家父總是面北而嘆,以無縛雞之力的雙手夢想著鐵馬冰河收復故國。讀了這么多書,卻始終沒有讀出自知之明。囿于倫常,我也不好諷刺他,要是勸誡吧,他手里的拐棍首先不答應。在這種亂世,不說大發國難財,就算是獨善其身也不違圣賢的要求啊。老頭不想愧對列祖列宗,那愧對自己就好嗎?
說了不想他,為什么還在想?
我想回頭看看隊伍后面的矮冬瓜,這份心思卻始終拗不過怕死的腦袋,腦袋擔心一個含義不明的轉頭就吃進一顆6.5mm的花生米。
其實我的擔心是多余的,羅圈腿們從來就沒有按照戰俘公約對待過我們。這段陽世之路不過是為了給他們仨增加幾枚勛章,被清點完的那一刻也就是我們被“突突”的時候,或者被哪個娃娃兵用來練刺刀。想到這里我不禁抬起頭,人間已成地獄,最后再看一眼天空吧。沒成想遠處的3個黑點“啪啪”地打臉,天空也變成地獄之門。
伴隨著轟鳴聲,3架日軍戰機從小黑點逐漸變成死神遼闊的披風,照例它們繞過了彼岸的租界,將死神之吻獻給無助的我們。3個矮冬瓜激動的哇哇大叫,大概是天皇萬歲之類的。戰機飛臨上空,矮冬瓜的叫聲也達到了高潮,脖子因仰視幾乎與地面平行。

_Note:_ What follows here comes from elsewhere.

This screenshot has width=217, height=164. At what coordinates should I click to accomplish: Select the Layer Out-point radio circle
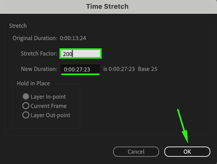click(26, 115)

死神的披風下忽然出現了多個黑點,矮冬瓜們有點懵逼。
“跑啊”,我向周遭的同袍們吼道。
矮冬瓜望著天空,不知道是聽不懂中文,還是不相信自己的飛機會炸自己。也有可能是他們太矮,飛行員只看到了我們。
我們比他們唯一厲害的,大概就是躲避空襲。
我不知道被氣浪掀了有多遠,加上顧頭不顧腚的狂奔,醒來的時候發現整個世界陌生了。
習慣了殘垣斷壁,四壁挺立這種完好讓我覺得恍如隔世。難不成我被炸到了河對岸?但是很快我就否定了自己的臆測,盡管這否定來的有點驚悚。一張女人臉出現在破了窗戶紙的窗戶上,這張臉不會屬于對岸,對岸沒有這么慘白、扭曲、餓到浮腫又寫滿憤怒、抗爭和決絕的臉,對岸的臉是優雅的、是晶瑩的、是小布爾喬亞的。

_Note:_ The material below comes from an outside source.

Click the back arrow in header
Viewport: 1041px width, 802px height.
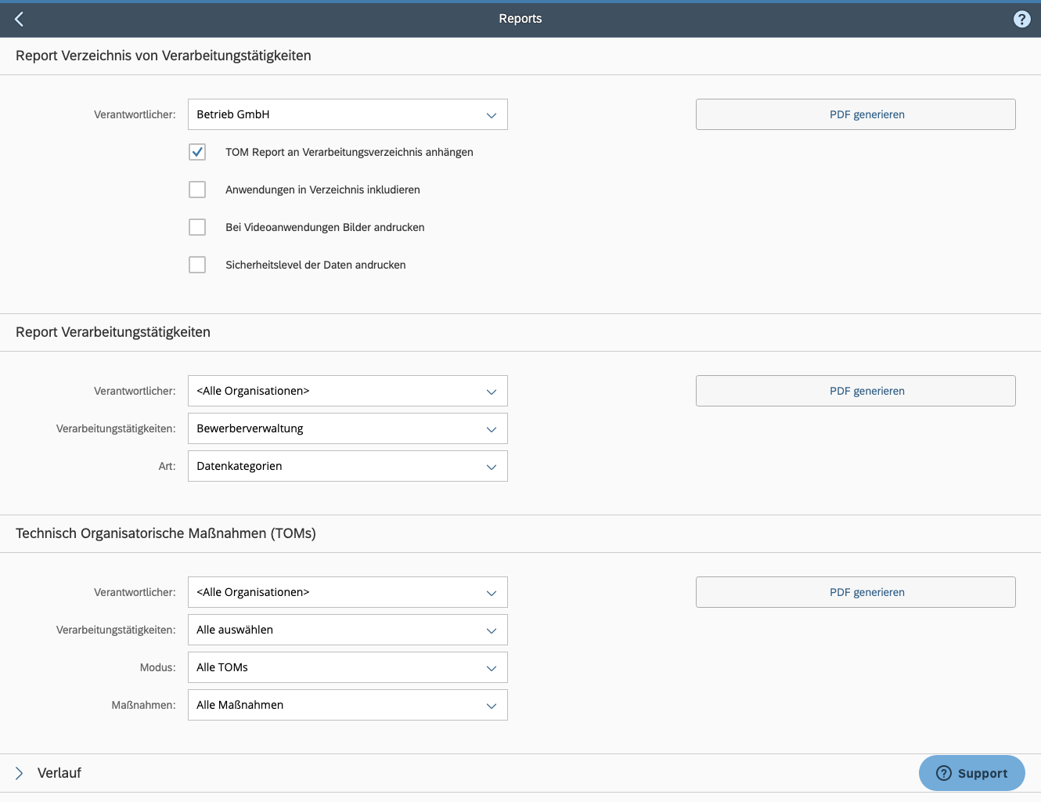point(20,19)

“你受傷了,過來我幫你包扎吧?”扭曲的臉上竟浮現出一絲笑意。
見我沒動,她又補充道:“我的腿已經斷了,沒法走過去幫你。”
看到內屋墻壁上掛滿的刑具時,我有點明白了自己在哪里。而且她不僅僅是腿斷了,她皮肉上的種種傷口,無不在刷新著同為人類的惡毒底線。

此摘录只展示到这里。